O que há de comum entre essas práticas mais contemporâneas de compartilhamento (baseadas predominantemente em bens culturais), e as práticas históricas (baseadas predominantemente em bens materiais)? Da teoria já produzida a respeito nas últimas décadas (com destaque para os trabalhos do Ostrom Workshop — o núcleo de pesquisas fundado por Elinor e seu companheiro Vincent, na Universidade de Indiana), o que pode ser aplicado ao compartilhamento de cultura em suporte digital, e o que precisa ser adaptado? Esses são, atualmente, alguns dos principais problemas de pesquisa nessa área.

No entanto, para buscar um diálogo com essa tradição de pesquisa (que, no caso do Ostrom Workshop, é predominantemente anglófona), é preciso encarar um outro desafio: a tradução dos conceitos nela utilizados. Este artigo se deterá sobre o principal desses conceitos — o de commons: o nome mais comum para tais práticas de compartilhamento no mundo anglo-saxão. No contexto específico do Ostrom Workshop, Hess & Ostrom (2007: 349) definem commons como “um recurso compartilhado por um grupo de pessoas e que frequentemente é vulnerável a dilemas sociais”.

Uma das opções de tradução possível para o português é a expressão “bens comuns”. Antes de discutir as vantagens e desvantagens dessa opção e das demais opções existentes (tanto no português como em outras línguas), tratemos de algumas das confusões frequentes que a expressão por vezes suscita [1].

 

Desfazendo algumas confusões frequentes

1. Público, comum e privado

Um dos equívocos conceituais que a expressão “bens comuns” pode provocar diz respeito aos termos comum, público e privado, e provém de uma confusão entre os usos desses termos na análise econômica e na jurídica [2].

A confusão nasce do fato de que, tanto na economia como no direito, existem as categorias comum, público e privado; no caso da economia, elas se referem a tipos de bens (bens comuns [3], bens públicos e bens privados), e no caso do direito, a tipos de propriedade (propriedade comum, propriedade pública e propriedade privada). No entanto, o critério que diferencia essas categorias é distinto nas duas áreas.

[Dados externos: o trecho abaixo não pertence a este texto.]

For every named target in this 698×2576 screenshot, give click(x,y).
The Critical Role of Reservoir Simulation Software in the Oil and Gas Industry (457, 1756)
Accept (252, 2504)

Na economia, essas categorias dizem respeito a duas características predominantemente intrínsecas aos bens: rivalidade [4] e excluibilidade. Diz-se que um bem é rival quando seu uso por uma pessoa subtrai do quanto desse bem está disponível aos outros. Para exemplificar, uma cadeira é bastante rival, pois, se uma pessoa senta-se nela, ela não está mais disponível para outros usarem-na; e um pôr do sol é muito pouco rival, pois o fato de que uma ou mais pessoas observem ou façam uso do pôr do sol (para saber as horas, digamos) dificilmente impede que outros façam o mesmo. E diz-se que um bem é muito (ou facilmente) excluível quando os custos para impedir seu acesso por outras pessoas são baixos, e é pouco (ou dificilmente) excluível quando esses custos são altos [5].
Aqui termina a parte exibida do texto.